I had the honour of being a speaker at this year's Jamboree - the annual conference of the Southern California Genealogy Society in Burbank California. In addition to speaking, I had a booth in the Exhibit Hall.
Ahead of the genealogy conference was the Genetic Genealogy Conference. I arrived at the hotel on Thursday, June 8th. Thanks to flight delays, it was nearing the end of the day of talks and workshops. Which was fine. It allowed me time to hit the patio and catch up with some genealogy peeps over drinks.
I was up early on Friday morning to get set up in the Exhibit Hall. It is always fascinating to watch a room full of tables and chairs become transformed into what will become a hub of activity, and in many ways, the heart of any genealogy conference.
The doors were to be opened at noon to the attendees (and the public in general). But until that point, Amber was on alert and made sure to guard against anyone other than exhibitors from entering.
A few of us were chatting waiting for the day to begin in earnest when all of a sudden the doors opened and the buzz began. I love the hum of the hall. People excited to see what is new, what is on sale and who is able to provide advice on their research.
I was on to speak at 8:30 Saturday morning. I love speaking about Scottish genealogy and giving people ideas of new places to look for their Scottish ancestors. It is such a fun and energizing experience. The talk was about brick wall busters and it was video recorded. There were lots of questions after the talk and I was glad there wasn't another speaker trying to get set up. A large number of the audience met me in the Expo Hall to keep our conversations going. It was a great experience.
My next talk was on researching in Scottish archives and libraries. While most of these resources are off line, they are some of the richest resources for genealogical research. Traveling to Scotland and seeing the records available for researching, I can tell you that your Scottish ancestors are waiting on the shelves for you to find them.
Again there was a great deal of interest and another large group in the Exhibit Hall seeking additional information.

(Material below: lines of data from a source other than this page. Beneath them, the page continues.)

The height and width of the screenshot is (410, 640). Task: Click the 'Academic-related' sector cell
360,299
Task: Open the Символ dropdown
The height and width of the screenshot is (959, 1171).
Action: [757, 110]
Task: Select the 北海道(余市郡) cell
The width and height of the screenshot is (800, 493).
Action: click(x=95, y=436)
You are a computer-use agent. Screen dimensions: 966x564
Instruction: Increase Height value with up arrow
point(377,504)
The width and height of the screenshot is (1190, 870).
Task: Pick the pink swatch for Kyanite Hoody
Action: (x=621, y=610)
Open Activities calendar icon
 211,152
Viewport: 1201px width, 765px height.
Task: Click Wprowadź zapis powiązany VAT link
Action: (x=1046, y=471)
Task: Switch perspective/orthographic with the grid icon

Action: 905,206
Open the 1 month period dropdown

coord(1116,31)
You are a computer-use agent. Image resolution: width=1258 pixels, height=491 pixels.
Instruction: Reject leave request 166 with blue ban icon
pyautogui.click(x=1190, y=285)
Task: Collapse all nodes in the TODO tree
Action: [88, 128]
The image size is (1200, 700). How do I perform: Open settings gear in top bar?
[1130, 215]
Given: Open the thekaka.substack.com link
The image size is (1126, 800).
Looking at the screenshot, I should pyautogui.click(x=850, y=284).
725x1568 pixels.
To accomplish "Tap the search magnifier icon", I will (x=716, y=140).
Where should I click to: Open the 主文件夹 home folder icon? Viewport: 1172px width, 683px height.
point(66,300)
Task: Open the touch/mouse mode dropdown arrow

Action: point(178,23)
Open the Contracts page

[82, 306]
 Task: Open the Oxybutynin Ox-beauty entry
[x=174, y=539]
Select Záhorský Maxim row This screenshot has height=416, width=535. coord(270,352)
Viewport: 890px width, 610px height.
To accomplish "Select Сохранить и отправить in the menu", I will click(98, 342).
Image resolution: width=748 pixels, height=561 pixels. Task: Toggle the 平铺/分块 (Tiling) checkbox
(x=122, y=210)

On Sunday, my talk on Underused Databases for Scottish Research was live-streamed. Kind of like presenting to a live audience and a webinar audience simultaneously. Perhaps the most fun was me telling the audience that unless their ringtone played bagpipes, I didn't want to hear it. And then a bagpipe playing ring tone went off!
This was my first time at Jamboree and I am already looking forward to going again next year. The event was smaller and more intimate than RootsTech. This made it much more intimate and provided lots of opportunity to engage with the people who attended the conference. Connecting with others and sharing ideas is one of the best parts of any genealogy conference.